I was one of them . . .
I glanced up from my breakfast table and out the window saw, there on a stepping stone, was a Magpie eating its breakfast, too, and oddly, not more than two feet away stood a Robin intensely watching the action.
It surprised me to see those two ‘enemies’ so close to each other, yet also ignoring each other, and then saw, as the Magpie lifted its meal for another bite, that his meal was a still-living baby bird. There was no doubt that it was a baby Robin that had fallen from its nest. And the Mother Robin had to stand there and watch the cannibal Magpie ruthlessly eat it.
I hurried to my the door to chase that barbarian Magpie out of my yard, but stopped as I realized the baby would never live, and at the same time, another thought raced through my mind that halted me even more swiftly.
Like a flash, I had realized that there on my plate, waiting for me to eat, and which I had bought and prepared, were two sausage patties that had also come from a live animal. Yes, I knew my breakfast had come from a live pig that had been killed and turned into sausage, knowing full well that someone would buy and eat it, too.
And, dang it, I knew there was absolutely nothing different between me and the Magpie, except the different procedure in which fresh meat had arrived at each of our tables.
By then I’d lost all appetite for my sausages and decided they’d make a good meal for my cat. But what difference would it make?
Not too long ago, everyone in our valley, raised animals to be butchered and used for their meals. And I remember as a kid, when the neighborhood men would go to each other’s homes and work together to kill the animals they each had raised for that purpose.
Mom and Dad were very careful to see that we kids were in ‘the other side of the house’ from where the action was, but kids aren’t dumb, and I still remember the frantic squeals of our pig . . . . the one I had helped feed . . . . as the men caught and killed it. Yeah, they cut its throat, so it would bleed well, just as our Deer Hunting men do in the fields as soon as they get to the animal they just killed.
An awfully lot of people would immediately become vegetarians if they were in on the preliminaries, and even though the Hunt is fun, I’ve been around enough ‘hunters’ to know that the meat doesn’t taste good to them, until enough time has passed so they can separate the killing from the eating.

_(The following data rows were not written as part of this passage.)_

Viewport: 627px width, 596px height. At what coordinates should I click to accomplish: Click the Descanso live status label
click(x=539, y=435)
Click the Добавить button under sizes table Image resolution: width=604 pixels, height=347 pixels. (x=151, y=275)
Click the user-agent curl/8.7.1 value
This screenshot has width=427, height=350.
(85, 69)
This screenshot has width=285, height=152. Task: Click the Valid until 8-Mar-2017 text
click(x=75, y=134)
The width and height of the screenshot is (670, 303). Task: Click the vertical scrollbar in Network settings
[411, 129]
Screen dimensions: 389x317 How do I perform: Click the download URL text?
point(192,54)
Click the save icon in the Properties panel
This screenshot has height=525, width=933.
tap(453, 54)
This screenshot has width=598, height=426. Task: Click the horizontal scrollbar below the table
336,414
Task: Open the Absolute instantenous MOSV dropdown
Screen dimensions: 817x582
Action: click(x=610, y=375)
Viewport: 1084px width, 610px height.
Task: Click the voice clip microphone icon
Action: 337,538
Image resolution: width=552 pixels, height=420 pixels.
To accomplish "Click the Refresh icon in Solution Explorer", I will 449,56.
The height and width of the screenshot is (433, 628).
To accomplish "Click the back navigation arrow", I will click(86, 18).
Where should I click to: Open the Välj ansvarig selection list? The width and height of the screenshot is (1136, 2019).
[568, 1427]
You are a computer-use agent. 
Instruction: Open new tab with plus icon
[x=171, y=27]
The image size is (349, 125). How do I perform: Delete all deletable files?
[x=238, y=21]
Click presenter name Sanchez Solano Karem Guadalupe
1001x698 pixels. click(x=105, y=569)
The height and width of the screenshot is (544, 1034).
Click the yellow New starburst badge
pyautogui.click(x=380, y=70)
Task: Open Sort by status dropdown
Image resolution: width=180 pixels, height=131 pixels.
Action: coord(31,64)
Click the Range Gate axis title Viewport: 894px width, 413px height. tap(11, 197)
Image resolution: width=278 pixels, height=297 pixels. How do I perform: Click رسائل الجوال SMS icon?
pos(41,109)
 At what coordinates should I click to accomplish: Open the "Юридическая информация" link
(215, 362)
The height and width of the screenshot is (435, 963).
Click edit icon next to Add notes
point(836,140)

Sounds tough, doesn’t it? But Pioneer and country people lived close to life in all its forms and raising animals from just-born until they were large and aged enough to be good meat, was an accepted, and only, way of getting food for their tables. Just life and not even to be commented upon.
However, I didn’t like seeing it demonstrated, right there in my back yard, and especially while eating my breakfast, but I recalled my husband, going Duck or Pheasant hunting, and later, how the birds would appear on our table, and while I didn’t kill them, I was in on the preparation.
But I can tell you one thing. I could not eat a Mallard, Pheasant, Pintail, Teal, Quail, or Dove at my own table. However when my meat comes in a white plastic container and covered with plastic wrap, its far removed from the living animal it once was, and I buy and eat it.
Yes, and while roundly cussing myself with every bite, I also ate those wonderful sausages. It’s a vicious cycle, and I cringe when I know that there are some cultures where dogs, our Pets, also routinely appear on tables. It’s a funny world we live in, and I don’t mean ‘ha-ha’ funny, either.